§ **DATA PROVIDED**
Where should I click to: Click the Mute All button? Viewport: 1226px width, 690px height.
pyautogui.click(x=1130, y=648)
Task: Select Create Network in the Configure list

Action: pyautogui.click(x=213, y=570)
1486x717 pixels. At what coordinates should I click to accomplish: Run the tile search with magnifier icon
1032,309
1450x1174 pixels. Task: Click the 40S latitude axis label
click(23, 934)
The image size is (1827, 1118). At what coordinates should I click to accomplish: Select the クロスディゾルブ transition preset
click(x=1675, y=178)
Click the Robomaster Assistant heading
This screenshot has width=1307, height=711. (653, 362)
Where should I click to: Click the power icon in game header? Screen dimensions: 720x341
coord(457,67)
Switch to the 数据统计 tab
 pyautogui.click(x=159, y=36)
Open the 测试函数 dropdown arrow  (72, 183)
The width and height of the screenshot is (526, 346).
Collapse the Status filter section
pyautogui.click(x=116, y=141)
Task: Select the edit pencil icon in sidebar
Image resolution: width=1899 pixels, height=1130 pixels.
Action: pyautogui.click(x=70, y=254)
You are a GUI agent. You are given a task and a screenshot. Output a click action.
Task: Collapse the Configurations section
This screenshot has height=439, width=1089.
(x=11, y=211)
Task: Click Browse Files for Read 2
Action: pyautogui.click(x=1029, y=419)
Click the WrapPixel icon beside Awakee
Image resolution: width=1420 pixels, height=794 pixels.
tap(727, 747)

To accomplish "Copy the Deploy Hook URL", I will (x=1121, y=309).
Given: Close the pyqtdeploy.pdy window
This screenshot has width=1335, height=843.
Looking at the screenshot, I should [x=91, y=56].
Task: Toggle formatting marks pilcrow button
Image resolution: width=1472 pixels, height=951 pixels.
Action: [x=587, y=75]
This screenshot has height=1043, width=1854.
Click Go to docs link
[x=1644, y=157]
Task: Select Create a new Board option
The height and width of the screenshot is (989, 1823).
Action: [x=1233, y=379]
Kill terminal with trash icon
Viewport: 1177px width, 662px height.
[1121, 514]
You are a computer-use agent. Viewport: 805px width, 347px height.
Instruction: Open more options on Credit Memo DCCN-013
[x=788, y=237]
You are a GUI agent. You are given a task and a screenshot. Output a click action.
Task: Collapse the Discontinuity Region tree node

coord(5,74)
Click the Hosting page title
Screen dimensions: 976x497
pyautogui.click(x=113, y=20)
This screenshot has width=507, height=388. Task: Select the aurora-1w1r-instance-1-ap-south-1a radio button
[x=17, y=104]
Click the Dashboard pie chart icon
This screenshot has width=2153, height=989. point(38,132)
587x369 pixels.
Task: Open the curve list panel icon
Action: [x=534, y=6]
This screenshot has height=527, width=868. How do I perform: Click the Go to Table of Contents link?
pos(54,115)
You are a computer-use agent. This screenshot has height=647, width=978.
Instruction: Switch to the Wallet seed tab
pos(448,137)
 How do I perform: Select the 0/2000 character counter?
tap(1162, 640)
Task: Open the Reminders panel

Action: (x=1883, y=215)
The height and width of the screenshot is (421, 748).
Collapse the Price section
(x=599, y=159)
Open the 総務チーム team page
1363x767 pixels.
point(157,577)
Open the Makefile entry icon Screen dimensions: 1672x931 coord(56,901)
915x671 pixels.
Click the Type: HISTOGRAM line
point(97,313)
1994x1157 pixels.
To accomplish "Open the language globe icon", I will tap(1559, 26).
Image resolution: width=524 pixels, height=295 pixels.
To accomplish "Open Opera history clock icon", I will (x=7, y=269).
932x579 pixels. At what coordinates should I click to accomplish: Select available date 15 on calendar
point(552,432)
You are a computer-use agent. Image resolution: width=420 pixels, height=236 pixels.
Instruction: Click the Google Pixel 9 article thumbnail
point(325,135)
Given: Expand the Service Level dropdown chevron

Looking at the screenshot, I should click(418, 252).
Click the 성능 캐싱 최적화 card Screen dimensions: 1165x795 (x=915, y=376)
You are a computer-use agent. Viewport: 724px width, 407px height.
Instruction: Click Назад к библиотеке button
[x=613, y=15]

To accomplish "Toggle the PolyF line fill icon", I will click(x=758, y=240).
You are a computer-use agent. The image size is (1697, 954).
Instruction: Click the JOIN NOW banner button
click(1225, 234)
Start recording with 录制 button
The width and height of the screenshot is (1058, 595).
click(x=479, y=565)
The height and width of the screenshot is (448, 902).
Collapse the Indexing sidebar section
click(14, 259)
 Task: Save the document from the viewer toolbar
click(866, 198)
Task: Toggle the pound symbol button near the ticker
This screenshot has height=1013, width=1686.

§ **THE PROBLEM**
All of the data above should be set down again exactly.

§ **FINISHED TASK**
Where should I click to: Click the Mute All button? Viewport: 1226px width, 690px height.
pyautogui.click(x=1130, y=648)
Task: Select Create Network in the Configure list

Action: pyautogui.click(x=213, y=570)
1486x717 pixels. At what coordinates should I click to accomplish: Run the tile search with magnifier icon
1032,309
1450x1174 pixels. Task: Click the 40S latitude axis label
click(23, 934)
The image size is (1827, 1118). At what coordinates should I click to accomplish: Select the クロスディゾルブ transition preset
click(x=1675, y=178)
Click the Robomaster Assistant heading
This screenshot has width=1307, height=711. (653, 362)
Where should I click to: Click the power icon in game header? Screen dimensions: 720x341
coord(457,67)
Switch to the 数据统计 tab
 pyautogui.click(x=159, y=36)
Open the 测试函数 dropdown arrow  (72, 183)
The width and height of the screenshot is (526, 346).
Collapse the Status filter section
pyautogui.click(x=116, y=141)
Task: Select the edit pencil icon in sidebar
Image resolution: width=1899 pixels, height=1130 pixels.
Action: pyautogui.click(x=70, y=254)
You are a GUI agent. You are given a task and a screenshot. Output a click action.
Task: Collapse the Configurations section
This screenshot has height=439, width=1089.
(x=11, y=211)
Task: Click Browse Files for Read 2
Action: pyautogui.click(x=1029, y=419)
Click the WrapPixel icon beside Awakee
Image resolution: width=1420 pixels, height=794 pixels.
tap(727, 747)

To accomplish "Copy the Deploy Hook URL", I will (x=1121, y=309).
Given: Close the pyqtdeploy.pdy window
This screenshot has width=1335, height=843.
Looking at the screenshot, I should [x=91, y=56].
Task: Toggle formatting marks pilcrow button
Image resolution: width=1472 pixels, height=951 pixels.
Action: [x=587, y=75]
This screenshot has height=1043, width=1854.
Click Go to docs link
[x=1644, y=157]
Task: Select Create a new Board option
The height and width of the screenshot is (989, 1823).
Action: [x=1233, y=379]
Kill terminal with trash icon
Viewport: 1177px width, 662px height.
[1121, 514]
You are a computer-use agent. Viewport: 805px width, 347px height.
Instruction: Open more options on Credit Memo DCCN-013
[x=788, y=237]
You are a GUI agent. You are given a task and a screenshot. Output a click action.
Task: Collapse the Discontinuity Region tree node

coord(5,74)
Click the Hosting page title
Screen dimensions: 976x497
pyautogui.click(x=113, y=20)
This screenshot has width=507, height=388. Task: Select the aurora-1w1r-instance-1-ap-south-1a radio button
[x=17, y=104]
Click the Dashboard pie chart icon
This screenshot has width=2153, height=989. point(38,132)
587x369 pixels.
Task: Open the curve list panel icon
Action: [x=534, y=6]
This screenshot has height=527, width=868. How do I perform: Click the Go to Table of Contents link?
pos(54,115)
You are a computer-use agent. This screenshot has height=647, width=978.
Instruction: Switch to the Wallet seed tab
pos(448,137)
 How do I perform: Select the 0/2000 character counter?
tap(1162, 640)
Task: Open the Reminders panel

Action: (x=1883, y=215)
The height and width of the screenshot is (421, 748).
Collapse the Price section
(x=599, y=159)
Open the 総務チーム team page
1363x767 pixels.
point(157,577)
Open the Makefile entry icon Screen dimensions: 1672x931 coord(56,901)
915x671 pixels.
Click the Type: HISTOGRAM line
point(97,313)
1994x1157 pixels.
To accomplish "Open the language globe icon", I will tap(1559, 26).
Image resolution: width=524 pixels, height=295 pixels.
To accomplish "Open Opera history clock icon", I will (x=7, y=269).
932x579 pixels. At what coordinates should I click to accomplish: Select available date 15 on calendar
point(552,432)
You are a computer-use agent. Image resolution: width=420 pixels, height=236 pixels.
Instruction: Click the Google Pixel 9 article thumbnail
point(325,135)
Given: Expand the Service Level dropdown chevron

Looking at the screenshot, I should click(418, 252).
Click the 성능 캐싱 최적화 card Screen dimensions: 1165x795 (x=915, y=376)
You are a computer-use agent. Viewport: 724px width, 407px height.
Instruction: Click Назад к библиотеке button
[x=613, y=15]

To accomplish "Toggle the PolyF line fill icon", I will click(x=758, y=240).
You are a computer-use agent. The image size is (1697, 954).
Instruction: Click the JOIN NOW banner button
click(1225, 234)
Start recording with 录制 button
The width and height of the screenshot is (1058, 595).
click(x=479, y=565)
The height and width of the screenshot is (448, 902).
Collapse the Indexing sidebar section
click(14, 259)
 Task: Save the document from the viewer toolbar
click(866, 198)
Task: Toggle the pound symbol button near the ticker
This screenshot has height=1013, width=1686.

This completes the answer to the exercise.